Modulo Mystery
Can you find the number?
Attachments
Recon
We are provided with an encrypted flag and the Python script that generated it. By examining the script, we see that it chooses a random key between 1 and 100 and applies the modulo operation to each character’s ASCII value using this key. This method is inherently lossy because the modulo operation does not uniquely identify the original value; multiple possible bytes can result in the same output.
def encrypt(pt):
key = random.randint(1, 100)
results = [str(ord(ch) % key) for ch in pt]
print("Encrypted:", " ".join(results))
with open('flag.enc', 'w') as f:
f.write(" ".join(results))
return key
Exploitation
Our first step is to recover the original key used for encryption.
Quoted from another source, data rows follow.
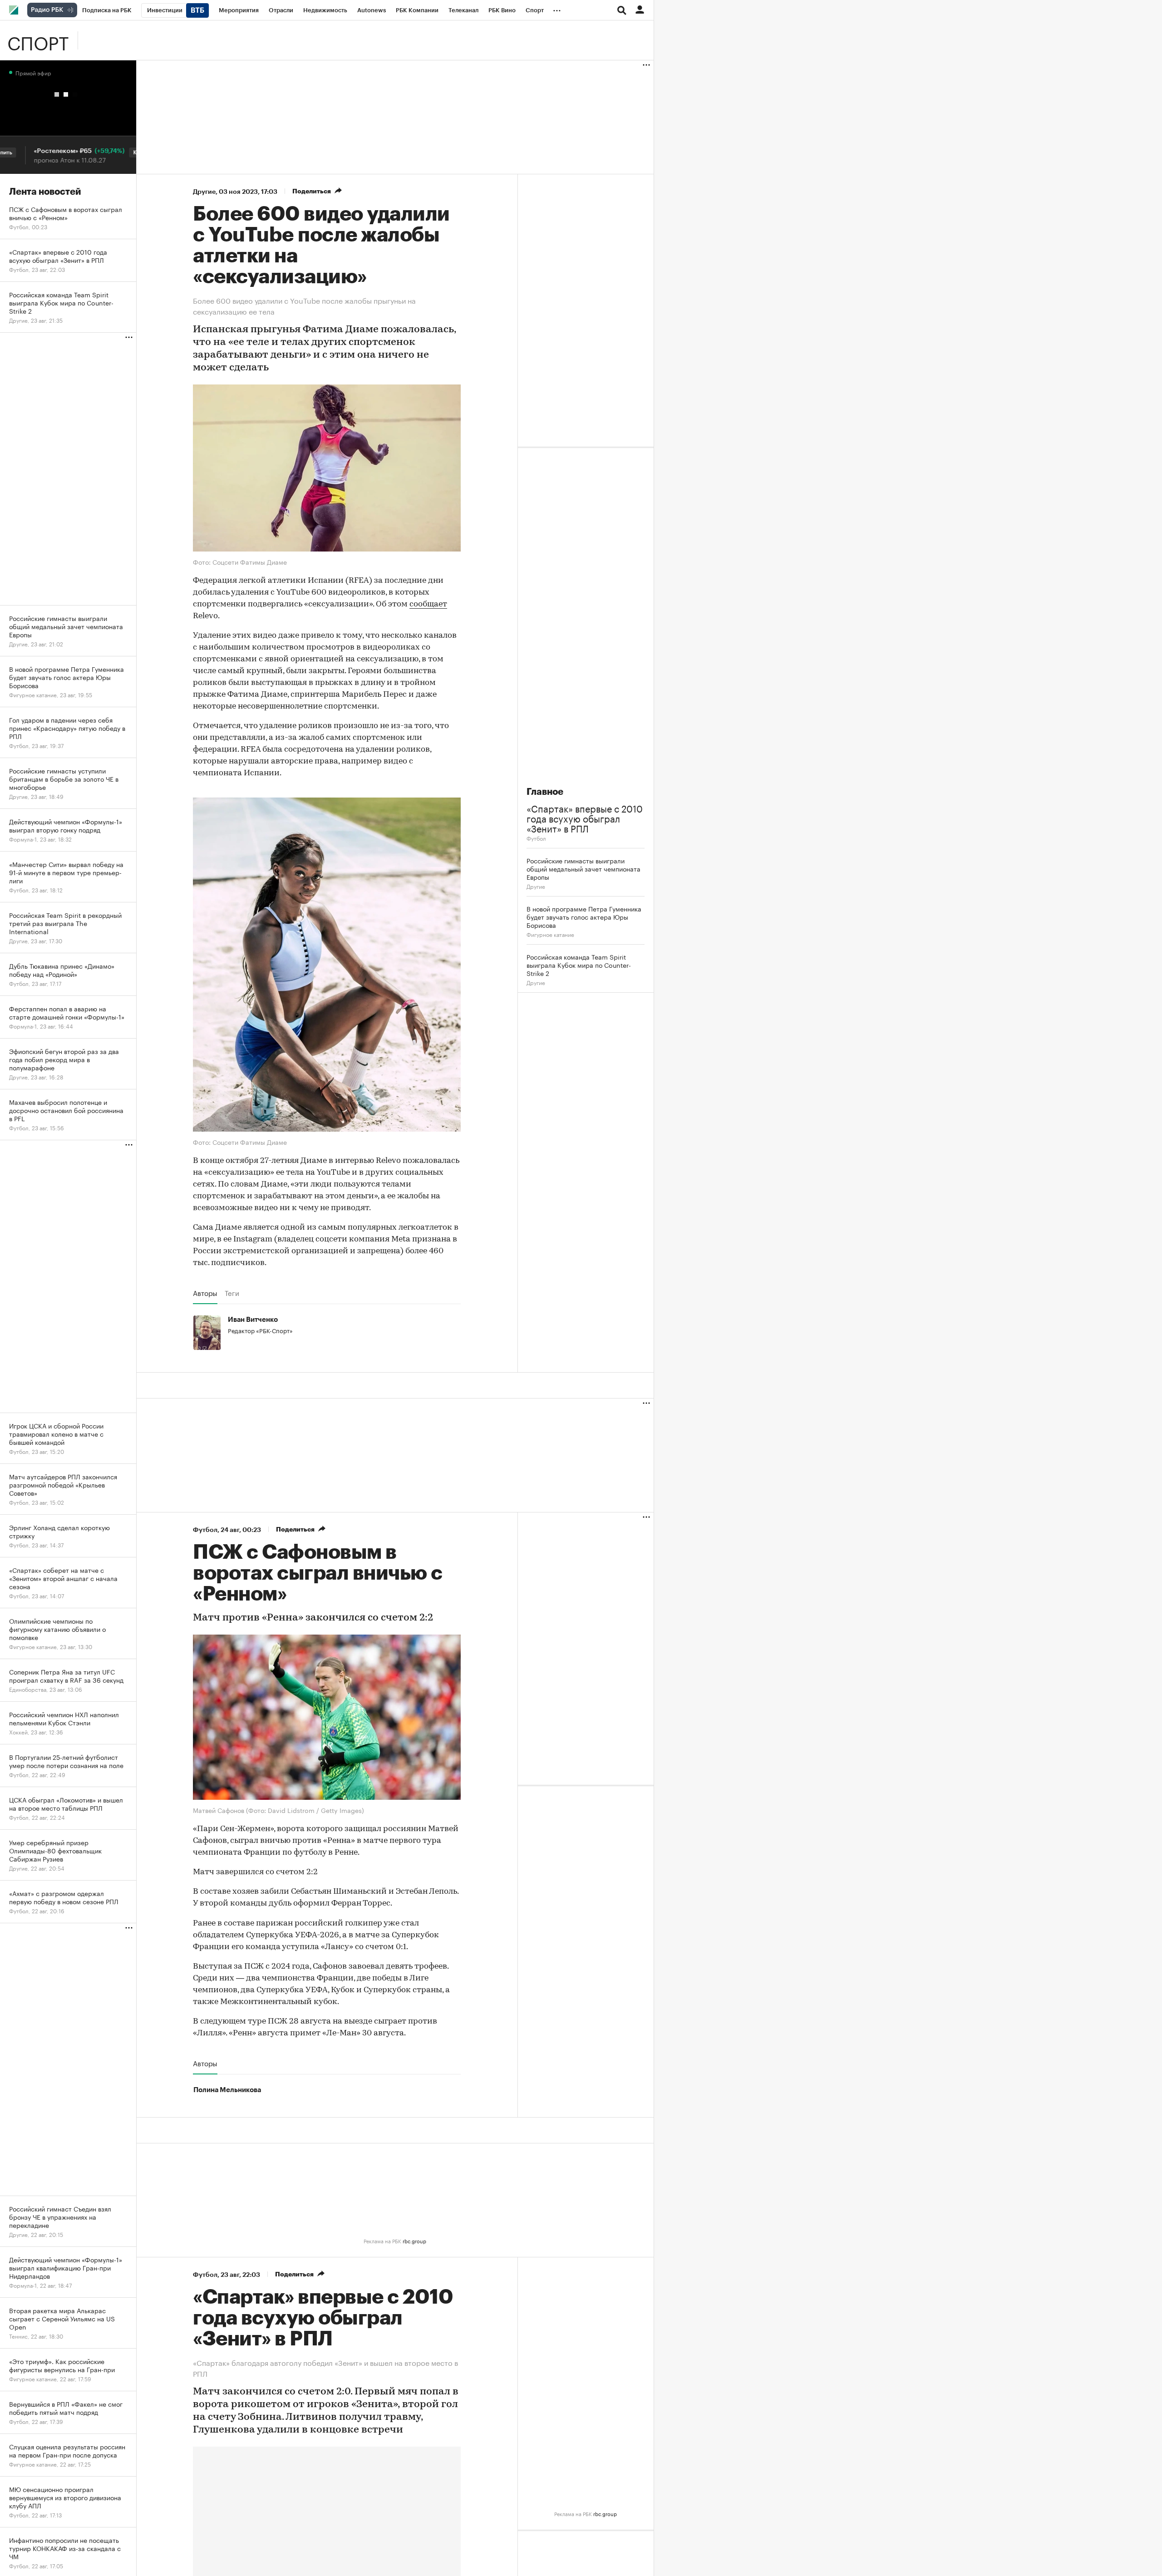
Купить (102, 152)
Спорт (38, 40)
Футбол (536, 837)
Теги (232, 1293)
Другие (204, 191)
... (557, 8)
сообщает (428, 605)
We can do this by leveraging our knowledge of the flag’s known prefix, v1t{. For each character in this substring, we examine the relationship between its ASCII value and the corresponding encrypted output:
ord('v') % key = 16→118 % key = 16ord('1') % key = 49→49 % key = 49ord('t') % key = 14→116 % key = 14ord('{') % key = 21→123 % key = 21
Using a simple Python script, we can brute-force all possible keys and identify the one that satisfies all these conditions simultaneously:
encrypted = [16, 49, 14, 21, 7, 48, 49, 15, 6, 48, 44, 10, 12, 49, 20, 0, 23]
known_prefix = "v1t{"
valid_keys = set(range(1, 101))
for i, ch in enumerate(known_prefix):
ascii_val = ord(ch)
encrypted_val = encrypted[i]
possible_keys = set()
for key in valid_keys:
if ascii_val % key == encrypted_val:
possible_keys.add(key)
valid_keys = valid_keys & possible_keys
print(valid_keys)
$ python3 brute_force_key.py
{51}
With key = 51, each encrypted value corresponds to at most two possible printable ASCII characters:
| Position | Encrypted | Possible Characters |
|---|---|---|
| 4 | 7 | : (58), m (109) |
| 5 | 48 | 0 (48), c (99) |
| 6 | 49 | 1 (49), d (100) |
| 7 | 15 | B (66), u (117) |
| 8 | 6 | 9 (57), l (108) |
| 9 | 48 | 0 (48), c (99) |
| 10 | 44 | , (44), _ (95) |
| 11 | 10 | = (61), p (112) |
| 12 | 12 | ? (63), r (114) |
| 13 | 49 | 1 (49), d (100) |
| 14 | 20 | G (71), z (122) |
| 15 | 0 | 3 (51), f (102) |
| 16 | 23 | J (74), } (125) |
This results in a total of 2^17 possible character combinations. However, by restricting the allowed characters to lowercase alphanumerics, underscores, and curly brackets, we can significantly reduce the number of valid outputs.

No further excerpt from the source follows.